▶ [TEXTO PARA ANALIZAR]:
++++++

El auténtico hombre de ciencia no piensa en la ganancia monetaria cuando investiga en un laboratorio. Su única pasión es su trabajo: quiere hallar la manera de aliviar el sufrimiento humano. Pero para poder alcanzar esta elevada meta necesita medios económicos y tecnológicos que le permitan aplicar su talento en forma efectiva, sin limitaciones ni incomodidades, y esos medios sólo puede proporcionárselos el capital privado.

Los buenos tiempos en que un genio como Fleming, encerrado en un modesto y desordenado laboratorio, descubría la penicilina en forma poco menos que casual, no habrán de volver. Es verdad que Fleming no necesitó asociarse con ningún capitalista para hacer un servicio tan grande y desinteresado a la humanidad. Pero, pensemos: ¿cómo habría sido posible que la penicilina llegara a todo el mundo y salvara a millones de seres humanos si alguien con suficiente capital y experiencia comercial no se hubiera interesado en producirla y distribuirla en cantidades industriales?

Aun en los tiempos de Fleming fue necesaria la beneficiosa y extraña alianza entre la ciencia y el capital -o, si se prefiere, entre la vocación desinteresada y el afán de lucro- para que el ideal de amor a la humanidad no fuera una mera declamación sin efectividad práctica.

++++++

(Entradas extraídas de una colección)
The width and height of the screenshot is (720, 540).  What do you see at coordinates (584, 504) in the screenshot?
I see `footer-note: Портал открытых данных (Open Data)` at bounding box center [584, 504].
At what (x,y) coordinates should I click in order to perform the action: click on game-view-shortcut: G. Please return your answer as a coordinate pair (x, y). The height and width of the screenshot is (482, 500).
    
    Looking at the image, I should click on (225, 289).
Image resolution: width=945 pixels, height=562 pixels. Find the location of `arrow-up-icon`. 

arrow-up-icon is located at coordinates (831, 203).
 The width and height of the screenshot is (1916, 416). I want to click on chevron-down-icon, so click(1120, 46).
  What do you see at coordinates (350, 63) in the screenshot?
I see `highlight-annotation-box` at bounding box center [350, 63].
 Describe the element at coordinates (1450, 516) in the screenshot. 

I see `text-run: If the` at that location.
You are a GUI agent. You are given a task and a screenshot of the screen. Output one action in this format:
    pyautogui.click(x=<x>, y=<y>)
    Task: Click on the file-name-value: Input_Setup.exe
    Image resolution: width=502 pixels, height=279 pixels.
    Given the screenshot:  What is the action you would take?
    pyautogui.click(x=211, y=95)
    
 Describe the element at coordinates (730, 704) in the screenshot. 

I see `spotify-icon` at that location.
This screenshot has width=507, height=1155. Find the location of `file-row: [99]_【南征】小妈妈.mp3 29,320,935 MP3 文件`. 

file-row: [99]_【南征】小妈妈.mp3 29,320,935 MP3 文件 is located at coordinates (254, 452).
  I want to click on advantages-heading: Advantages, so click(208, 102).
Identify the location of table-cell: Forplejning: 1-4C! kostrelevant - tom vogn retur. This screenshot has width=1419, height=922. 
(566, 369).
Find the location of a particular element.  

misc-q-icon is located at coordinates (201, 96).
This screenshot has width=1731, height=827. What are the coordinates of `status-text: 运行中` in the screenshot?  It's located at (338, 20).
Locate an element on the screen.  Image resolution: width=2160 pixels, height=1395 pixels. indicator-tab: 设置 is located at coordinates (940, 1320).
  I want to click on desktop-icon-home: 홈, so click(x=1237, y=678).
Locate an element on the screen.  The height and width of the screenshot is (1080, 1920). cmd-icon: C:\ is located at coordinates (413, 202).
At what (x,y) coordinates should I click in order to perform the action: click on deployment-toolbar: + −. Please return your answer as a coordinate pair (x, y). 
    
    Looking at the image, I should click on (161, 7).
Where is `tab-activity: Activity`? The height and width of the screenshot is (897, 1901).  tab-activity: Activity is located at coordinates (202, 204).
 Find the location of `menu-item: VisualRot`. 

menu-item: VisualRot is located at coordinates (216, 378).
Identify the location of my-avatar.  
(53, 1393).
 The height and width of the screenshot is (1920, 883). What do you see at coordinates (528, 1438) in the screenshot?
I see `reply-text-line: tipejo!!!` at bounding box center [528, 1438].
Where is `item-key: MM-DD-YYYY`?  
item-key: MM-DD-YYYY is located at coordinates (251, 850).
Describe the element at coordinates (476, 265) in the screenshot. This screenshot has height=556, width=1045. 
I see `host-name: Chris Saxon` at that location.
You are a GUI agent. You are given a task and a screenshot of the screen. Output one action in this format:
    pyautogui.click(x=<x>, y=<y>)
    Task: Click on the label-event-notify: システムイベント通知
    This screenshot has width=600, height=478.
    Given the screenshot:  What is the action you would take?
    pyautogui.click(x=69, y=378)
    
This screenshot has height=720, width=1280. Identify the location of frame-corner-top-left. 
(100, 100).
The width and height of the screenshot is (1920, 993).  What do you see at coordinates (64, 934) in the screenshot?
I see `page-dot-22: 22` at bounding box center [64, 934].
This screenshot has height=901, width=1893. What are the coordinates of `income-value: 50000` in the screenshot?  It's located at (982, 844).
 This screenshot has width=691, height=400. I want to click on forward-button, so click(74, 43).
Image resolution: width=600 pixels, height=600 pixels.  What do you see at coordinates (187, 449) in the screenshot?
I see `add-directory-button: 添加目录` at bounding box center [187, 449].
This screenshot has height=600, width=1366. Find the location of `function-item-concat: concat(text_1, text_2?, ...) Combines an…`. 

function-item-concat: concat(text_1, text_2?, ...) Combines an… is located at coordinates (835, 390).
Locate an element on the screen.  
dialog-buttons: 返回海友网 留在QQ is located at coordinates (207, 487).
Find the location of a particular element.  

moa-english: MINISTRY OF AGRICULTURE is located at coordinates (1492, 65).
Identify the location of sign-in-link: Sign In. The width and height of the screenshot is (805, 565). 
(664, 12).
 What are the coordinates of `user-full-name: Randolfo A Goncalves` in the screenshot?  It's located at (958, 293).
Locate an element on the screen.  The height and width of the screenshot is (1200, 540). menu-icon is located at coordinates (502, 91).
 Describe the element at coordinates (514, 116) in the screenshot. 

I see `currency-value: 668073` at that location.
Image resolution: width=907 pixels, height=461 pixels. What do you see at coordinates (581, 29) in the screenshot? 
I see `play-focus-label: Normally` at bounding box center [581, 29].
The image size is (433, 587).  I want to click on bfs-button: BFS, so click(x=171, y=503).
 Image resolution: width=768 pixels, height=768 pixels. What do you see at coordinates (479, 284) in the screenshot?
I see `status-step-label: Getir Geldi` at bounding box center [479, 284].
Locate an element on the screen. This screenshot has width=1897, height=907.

++++++

▶ [LO ESPERADO]:
Continúe el texto sobre la alianza entre la ciencia y el capital desde el punto en que termina.

▶ [RESPUESTA DEL EJERCICIO]:
Pero hoy en día las cosas son todavía más complejas. No sólo la producción masiva de los medicamentos requiere capital y talento empresarial, sino que la misma investigación es imposible sin computadoras, modernos laboratorios y equipos interdisciplinarios de técnicos y científicos que ante todo deben ser bien remunerados para que se consagren sin sobresaltos ni preocupaciones a su noble tarea de buscar la forma cada vez más perfeccionada de suprimir la enfermedad y el dolor.

Y esto sólo puede lograrse con inversiones de riesgo de miles de millones de dólares. Y francamente cuesta imaginar a millones de pequeños y medianos ahorristas norteamericanos (amas de casa, jubilados, trabajadores) comprando acciones de tal o cual laboratorio socializado nada más que por hacer el bien sin mirar a quién.

Una utópica medicina de objetivos sociales químicamente puros, desprovista de todo vínculo comercial, produciría muy pocos beneficios a la sociedad, y esos magros resultados no estarían seguramente al alcance de los pobres.

La Argentina tiene hoy una inmejorable oportunidad de sumarse a los pocos países que no se han dejado seducir (todavía) por el absurdo sueño de los intelectuales de izquierda de divorciar al talento de su aliado el capital. Haber reconocido legalmente el derecho de propiedad intelectual (no por mérito de nuestros políticos sino por presión de los Estados Unidos) ha sido una condición indispensable para alentar la investigación que nuestros notables científicos podrán desarrollar cuando el capital privado se decida a asociarse con ellos.

Tenemos potenciales ventajas comparativas en materia de producción y exportación de inteligencia. Nuestras posibilidades en este campo inexplorado dependen de la educación y de la libertad.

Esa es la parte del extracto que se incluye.